Gniosdorz nutzte die Gelegenheit, schloss für eine Woche und ließ einen neuen Backofen einbauen. Den zeigt er nun am Freitag Brandenburgs Wirtschaftsminister Jörg Steinbach (SPD), der mit Präsident Robert Wüst von der Handwerkskammer Potsdam vorbeischaut.
»Als ich die Bäckerei im Sommer 1989 übernommen habe, stand hier ein kohlebetriebener Dampfbackofen, Baujahr 1927«, erzählt Werner Gniosdorz. Man denke vielleicht, so ein schönes altes Stück könne man doch nicht wegreißen. »Aber spätestens beim Rauskehren der Asche fragt man sich: Muss das noch sein?« So bestellte der Bäcker 1990 einen Elektrobackofen. Den hat er noch in Ost-Mark bezahlt, die Montage dann schon in West-Mark. Doch was damals modern war, ist es heute nicht mehr. Immer häufiger musste das Teil repariert werden.

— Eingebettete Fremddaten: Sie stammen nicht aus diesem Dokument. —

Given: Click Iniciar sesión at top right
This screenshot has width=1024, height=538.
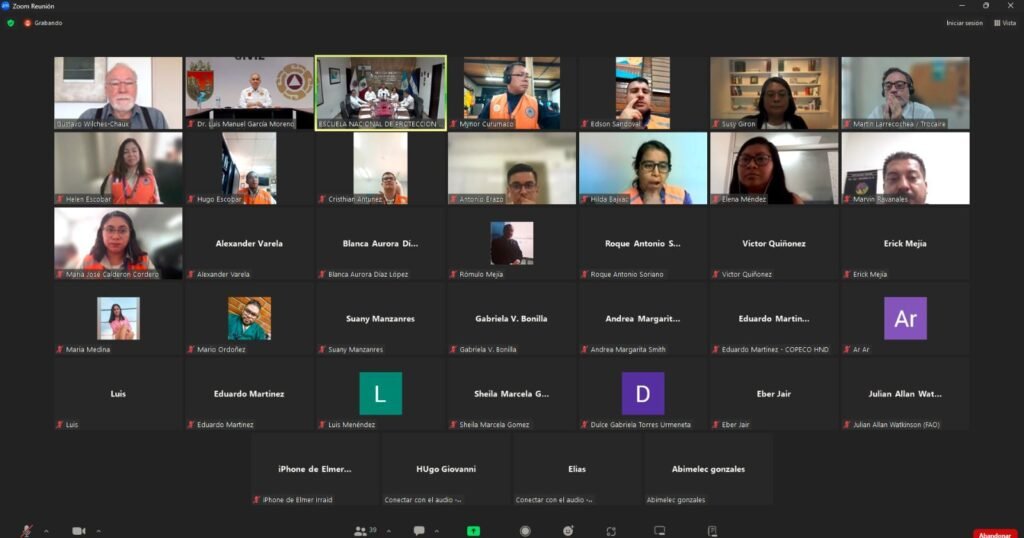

»30 Jahre sind eine lange Zeit. Da ist so ein Ofen tot«, wirft Kollege Tobias Exner von der Bäckerei Exner ein, der bei diesem Termin dabei ist. Der neue Elektrobackofen von Gniosdorz ist besser isoliert und lässt sich intelligenter steuern, spart so nach Herstellerangaben 20 Prozent Energie. Und wo er einmal im Schwung war – »wir haben eine Klimadiskussion und so was« – stellte Gniosdorz auch gleich noch auf Ökostrom um. Die Stadtwerke hatten seinen alten Tarif mit günstigem Nachtstrom gekündigt. Zwei Drittel des Stromverbrauchs der Bäckerei entfallen auf die Nachtstunden. Gniosdorz sollte nun den Tagtarif bezahlen. Er suchte sich stattdessen einen Ökostromanbieter, der ihn wieder mit Nachtstrom beliefert.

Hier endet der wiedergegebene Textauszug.